During Thursday's ceremony, Atmar tried to allay such fears, assuring critics the agreement does not contain any provision that would undermine progress Afghanistan has made to promote human rights, particularly women’s rights. He said that the insurgent group will announce a permanent cease-fire, cut ties to any terrorist group and halt its military activities.
In turn, the Afghan government, Atmar added, will be obliged to grant the group full political rights and will work for the removal of Hekmatyar’s name from the U.S. and the United Nations lists of designated foreign terrorists. The national security advisor also called on the Taliban to cease hostilities and join the peace process.
“We welcome today’s accord negotiated and concluded by the Government of Afghanistan and Hizb-e Islami Gulbuddin (HIG) as a step in bringing the conflict in Afghanistan to a peaceful end,” the U.S. embassy in Kabul said.

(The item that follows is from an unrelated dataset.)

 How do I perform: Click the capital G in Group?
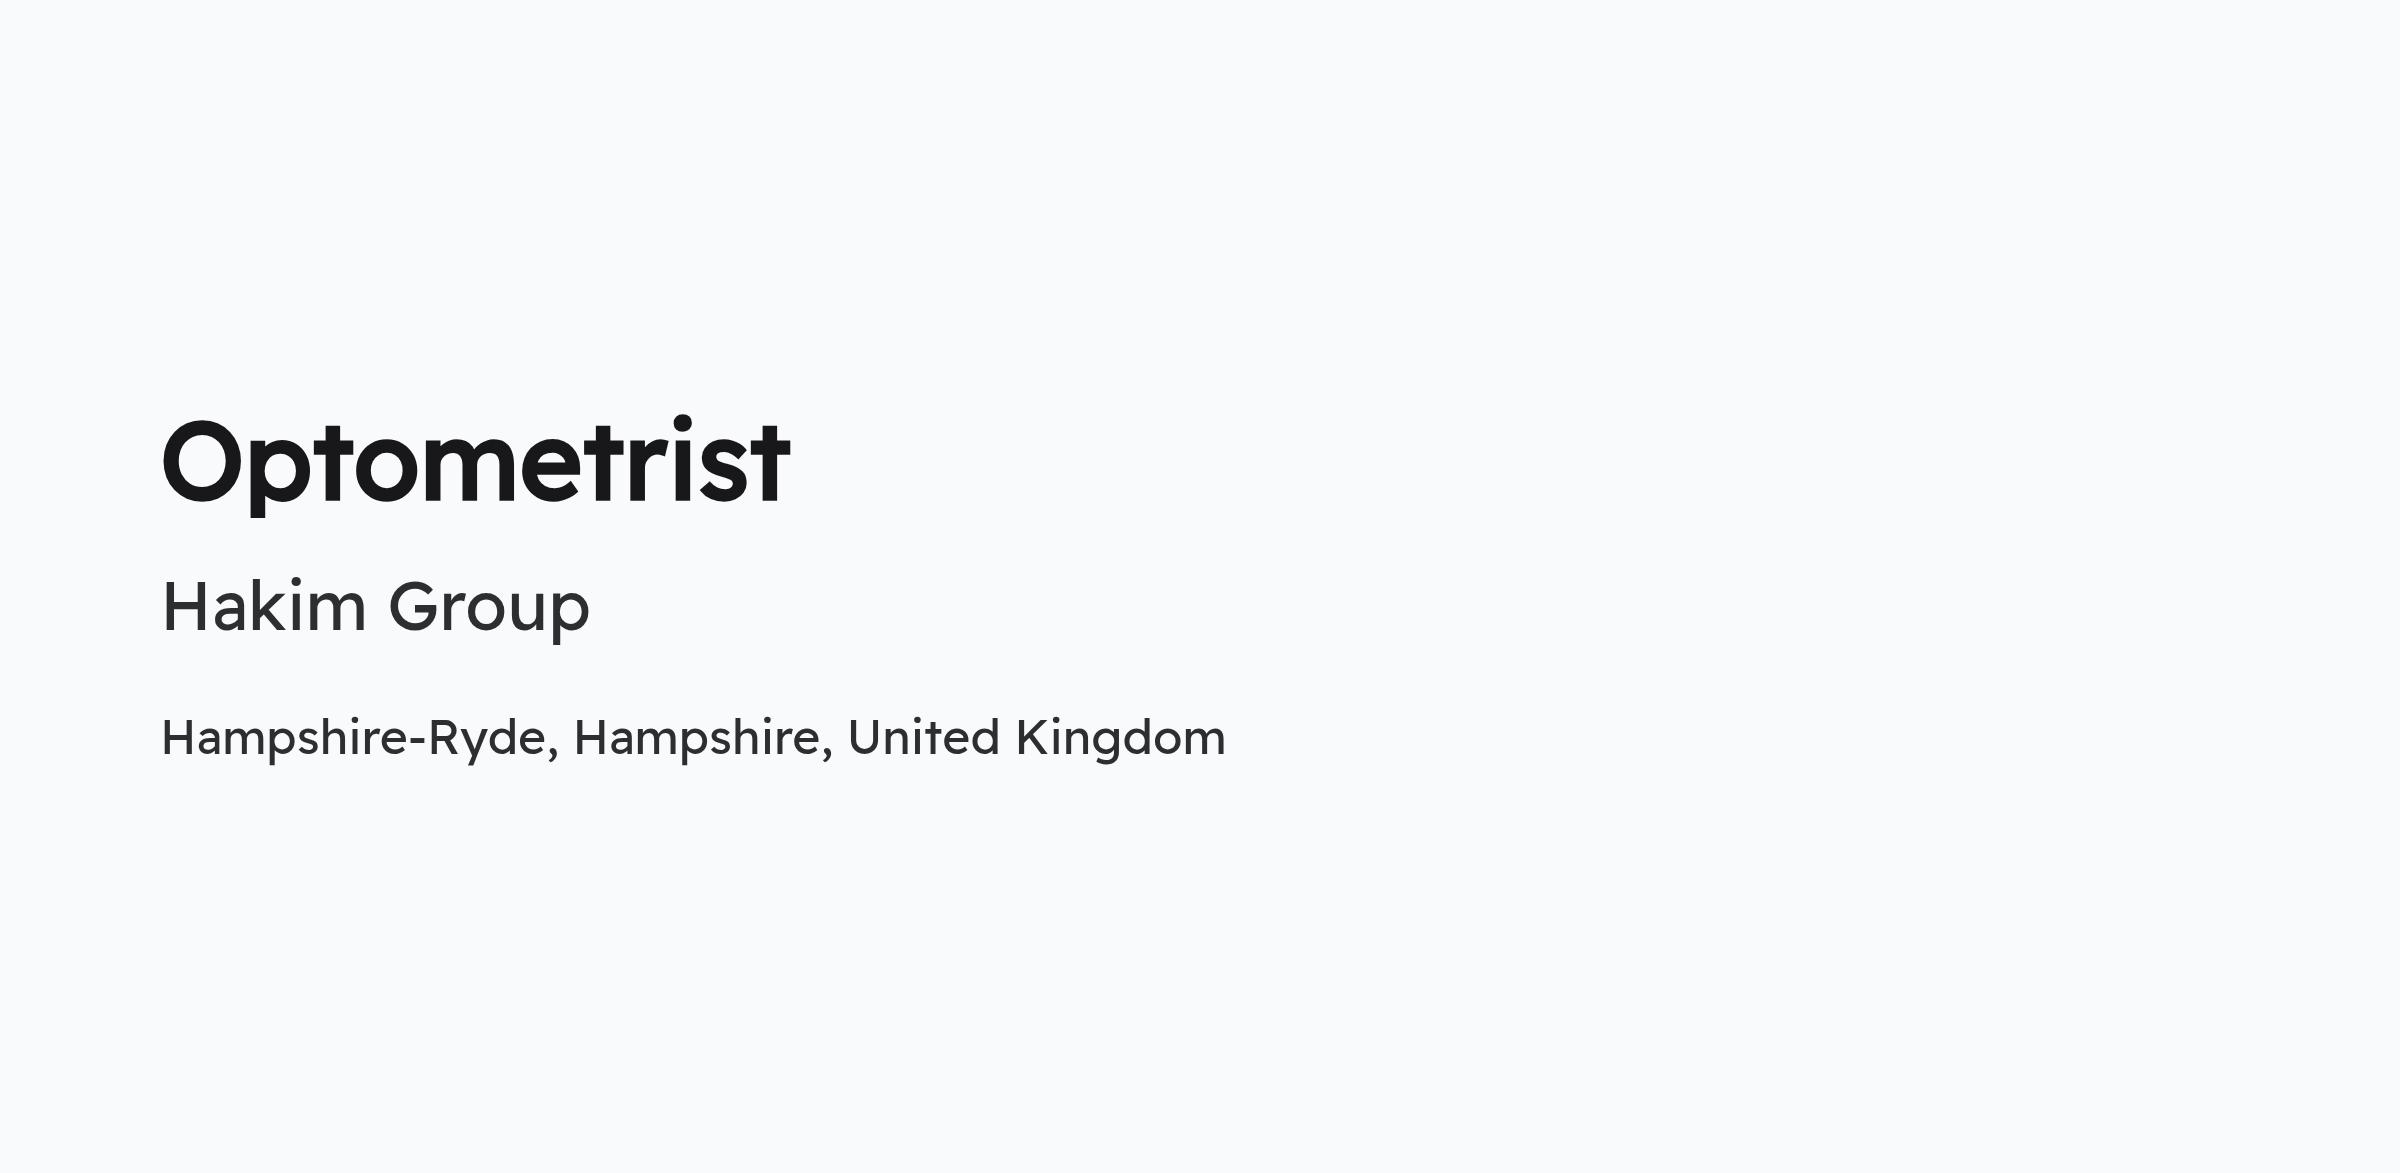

It added the United States continues to support an Afghan peace process that results in armed groups ceasing violence, breaking ties with international terrorist groups, and accepting the country’s constitution, including protections for women and minorities.
The peace agreement will formally come into effect after both President Ashraf Ghani and Hekmatyar sign it, but officials would not announce a timetable.
Though largely symbolic in nature, the deal with Hekmatyar is being seen a significant political boost for President Ghani whose reconciliation and peace attempts with the Taliban have failed to achieve results.
The Afghan leadership blames neighboring Pakistan where it says the Taliban and its ally the Haqqani Network continue to enjoy sanctuaries to plot attacks inside Afghanistan.
Pakistani officials last year arranged and hosted a direct meeting between Taliban and Ghani’s negotiators but since then the Islamist insurgency has intensified the war and has made significant territorial gains in Afghanistan.
The spike in violence has also fueled tensions with Pakistan and both the countries are currently locked in a daily war of words over exchange of allegations and counter allegations.
The U.N. Assistance Mission in Afghanistan (UNAMA) said it is encouraged by the initialing in Kabul of the draft peace agreement.
Addressing the annually U.N. General Assembly in New York Wednesday, Pakistani Prime Minister Nawaz Sharif reiterated that a peace dialogue between the Taliban and the Kabul government is the only way for establishing lasting peace in Afghanistan.
“Progress will be assured only when the Afghan parties themselves conclude that there is no military solution to the Afghan war, and work assiduously, through a meaningful dialogue process, for achieving reconciliation and peace at home,” Sharif noted.
The Afghan Taliban has lately not indicated whether it is willing to join peace talks with Kabul. Instead its officials cite battlefield advances and unity in Taliban ranks under its new leader Mullah Hibatullah as signs of gaining strength, contradicting Afghan and U.S. assertions the Islamist group has weakened.
(VOA's Mohammad Hashem Habibzada also contributed to this report.)